◆ Task instructions
Nothing but the lines below from the one holding "Task: Select the mobile device preview icon" up to and including the one holding "Open the PQ" should be copied, exactly and without pictures.

◆ Records for the task
—————
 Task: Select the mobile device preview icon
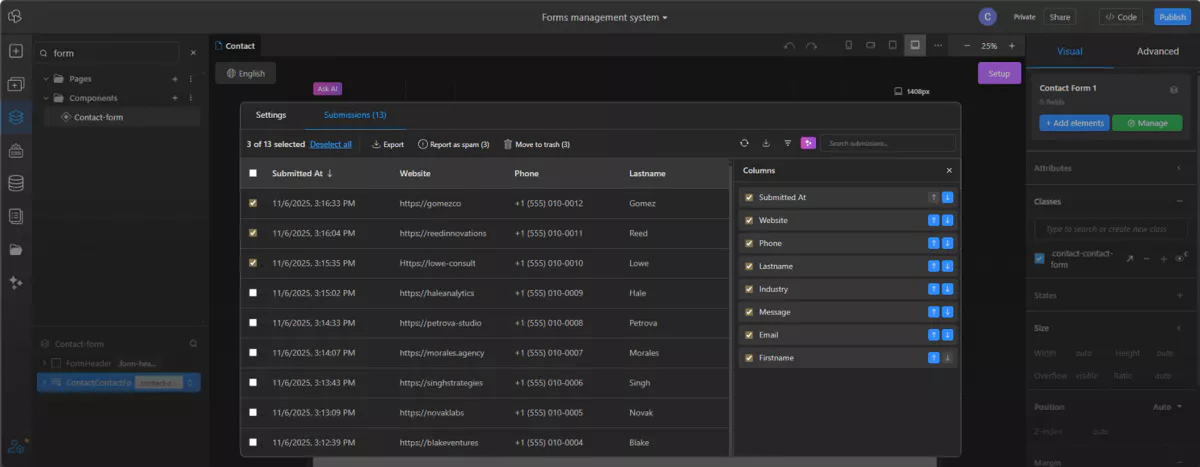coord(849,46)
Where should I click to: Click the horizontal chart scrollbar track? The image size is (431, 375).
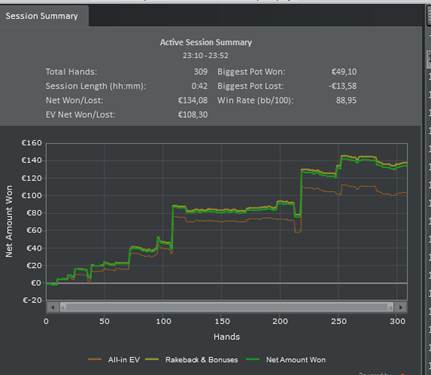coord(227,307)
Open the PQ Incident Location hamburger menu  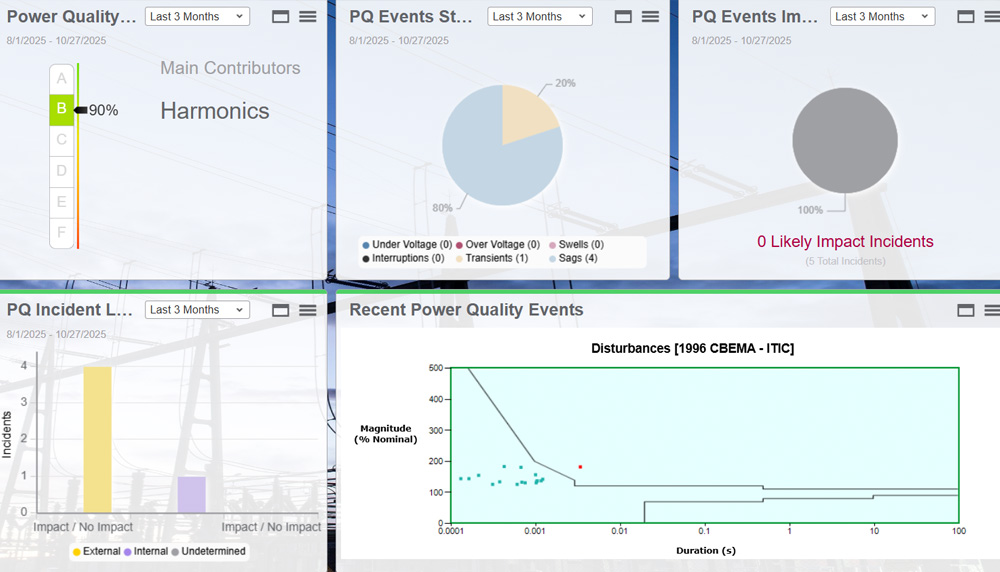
—————
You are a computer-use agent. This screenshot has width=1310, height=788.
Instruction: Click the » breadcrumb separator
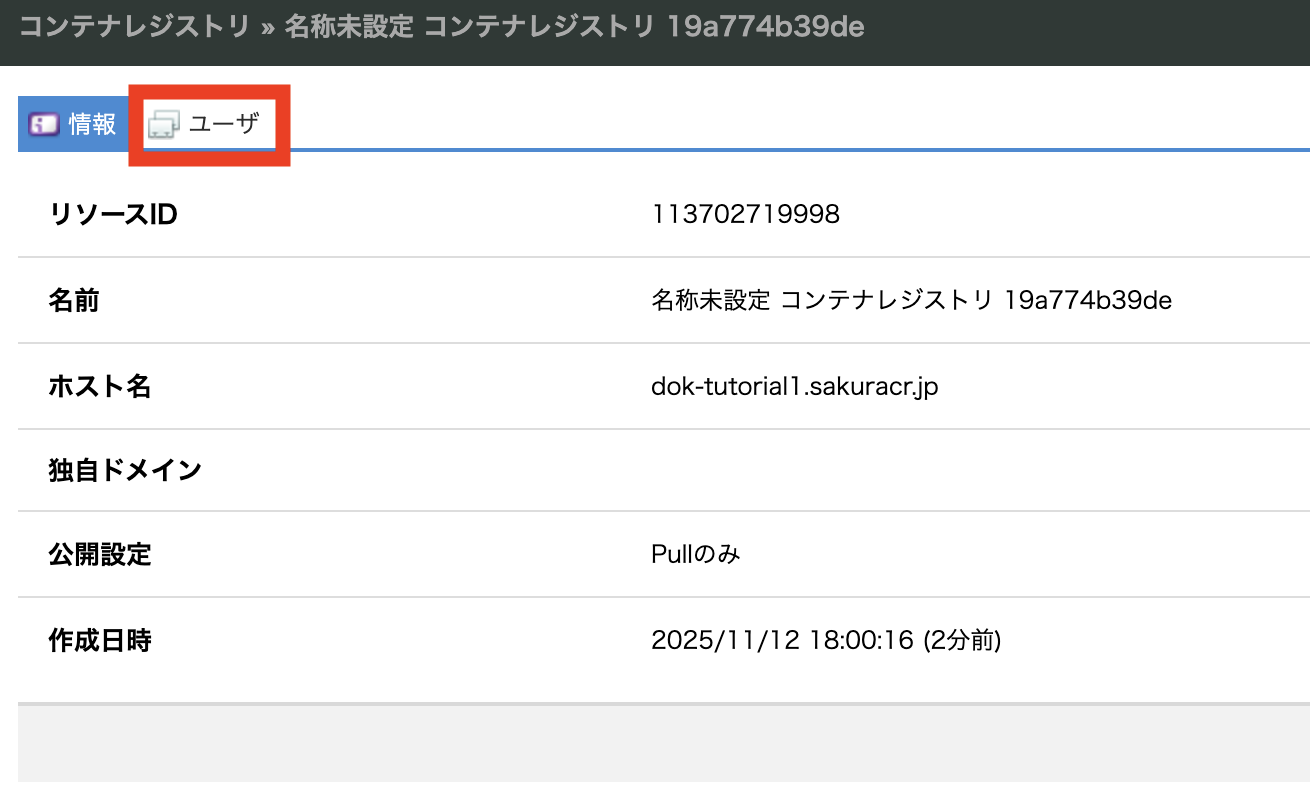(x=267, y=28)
—————
◆ Response for this exercise
 Task: Select the mobile device preview icon
coord(849,46)
Where should I click to: Click the horizontal chart scrollbar track? The image size is (431, 375).
coord(227,307)
Open the PQ Incident Location hamburger menu  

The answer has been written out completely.